A six-year run of double-digit percentage increases in Fairfax County home assessments came to an abrupt end yesterday, as notices mailed to taxpayers showed that their properties have lost value for the first time since 1998.

The good news for county residents is that their property tax bills, which have grown 89 percent since 2001, are also likely to show an actual, if modest, decline. Under the budget proposed yesterday by County Executive Anthony H. Griffin, the tax on a home worth $542,744 -- now the average value of all residential property in Fairfax -- would be $4,830, $16 less than in the current fiscal year.

The drop in assessments was minuscule -- about three-tenths of 1 percent -- but is further evidence of a dramatic softening of the regional housing market in the past year. It also means less money for a county government dependent on property taxes for nearly 60 percent of its operating budget.

Fairfax's falling assessments are consistent with declines reported by other Northern Virginia localities in recent weeks. In Loudoun County, the average assessed value of a single-family home dropped 7.1 percent. Preliminary estimates show a 4 percent drop in Prince William County. Arlington County housing values are down eight-tenths of a percent, and Alexandria's average fell about 3 percent.

Maryland and the District will continue riding the wave of robust increases in value.
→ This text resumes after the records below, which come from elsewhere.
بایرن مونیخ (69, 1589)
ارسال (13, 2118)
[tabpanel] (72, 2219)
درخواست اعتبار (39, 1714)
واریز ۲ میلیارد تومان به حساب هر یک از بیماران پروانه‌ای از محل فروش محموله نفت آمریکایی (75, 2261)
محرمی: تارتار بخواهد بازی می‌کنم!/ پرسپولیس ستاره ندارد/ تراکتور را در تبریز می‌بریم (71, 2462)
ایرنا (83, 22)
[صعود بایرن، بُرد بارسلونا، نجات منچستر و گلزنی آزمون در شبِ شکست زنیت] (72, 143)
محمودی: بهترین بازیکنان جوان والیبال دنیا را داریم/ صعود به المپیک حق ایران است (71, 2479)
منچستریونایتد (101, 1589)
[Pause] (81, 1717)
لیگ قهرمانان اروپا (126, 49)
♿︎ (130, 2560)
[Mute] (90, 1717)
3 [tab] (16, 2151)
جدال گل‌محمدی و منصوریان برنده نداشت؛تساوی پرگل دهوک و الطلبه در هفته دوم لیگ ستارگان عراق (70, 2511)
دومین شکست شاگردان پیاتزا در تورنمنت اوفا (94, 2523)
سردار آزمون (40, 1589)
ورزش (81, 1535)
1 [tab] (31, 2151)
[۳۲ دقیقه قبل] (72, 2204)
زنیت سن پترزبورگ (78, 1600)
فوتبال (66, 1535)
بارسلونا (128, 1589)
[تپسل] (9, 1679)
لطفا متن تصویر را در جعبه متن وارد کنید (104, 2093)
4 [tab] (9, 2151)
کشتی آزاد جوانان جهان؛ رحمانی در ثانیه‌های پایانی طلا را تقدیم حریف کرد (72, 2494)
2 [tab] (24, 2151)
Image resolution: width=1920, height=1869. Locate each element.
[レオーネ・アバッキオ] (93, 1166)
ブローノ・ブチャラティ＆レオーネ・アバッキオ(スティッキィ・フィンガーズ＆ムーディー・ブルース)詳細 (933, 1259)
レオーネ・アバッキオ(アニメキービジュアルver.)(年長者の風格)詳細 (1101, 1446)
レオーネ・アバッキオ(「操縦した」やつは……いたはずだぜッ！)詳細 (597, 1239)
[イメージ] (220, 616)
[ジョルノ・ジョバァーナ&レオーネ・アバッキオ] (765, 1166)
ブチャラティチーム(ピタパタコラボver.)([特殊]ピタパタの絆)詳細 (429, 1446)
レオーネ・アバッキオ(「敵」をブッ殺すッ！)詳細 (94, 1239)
Maryland, which assesses a third of its properties every year, reports that home values rose 59.4 percent from 2003 through 2006. District assessments, although done annually, usually lag behind market values by a couple of years. Property values in the District are expected to continue to reflect the hot commercial and residential markets of 2005, officials said in December.

The new Fairfax valuations are contained in the 349,351 assessment notices mailed to county taxpayers yesterday. Douglas W. Mumma, an eight-year resident of the Fairfax Station neighborhood, will see the value of his home decline 7 percent, from $809,550 to $752,310. But Mumma said he is less concerned about assessments, which he regards as inflated, than about the rate of county spending. "It's the spending that's more worrisome," Mumma said. "Are they going to bring the tax rate back up to pay for what they're spending?"

The $3.3 billion Fairfax budget presented yesterday by Griffin reflects Northern Virginia's new economic landscape. Although it leaves county services essentially intact, the spending plan for the fiscal year beginning July 1 calls for no new programs. It also retains the current tax rate -- 89 cents per $100 of assessed value -- which officials regularly reduced during the fat revenue years.

County schools, which asked for a 5.1 percent increase over last year's appropriation, received 4 percent, for a total of about $1.59 billion, under Griffin's plan. School officials probably will attempt to obtain a bigger increase.

Superintendent Jack D. Dale said that although he was "fully aware" of the challenges posed by the stagnant housing market, he would probably begin discussions with the board about additional funds to establish full-day kindergarten in all schools.

"The question is how aggressive we can be for that," Dale said.

Overall county spending under Griffin's plan would increase by 3.3 percent.

Board of Supervisors Chairman Gerald E. Connolly (D) said prudent management of the property tax windfalls of recent years has enabled the county to avoid cuts. By cutting the tax rate from $1.23 to 89 cents since 2002, the county restrained spending.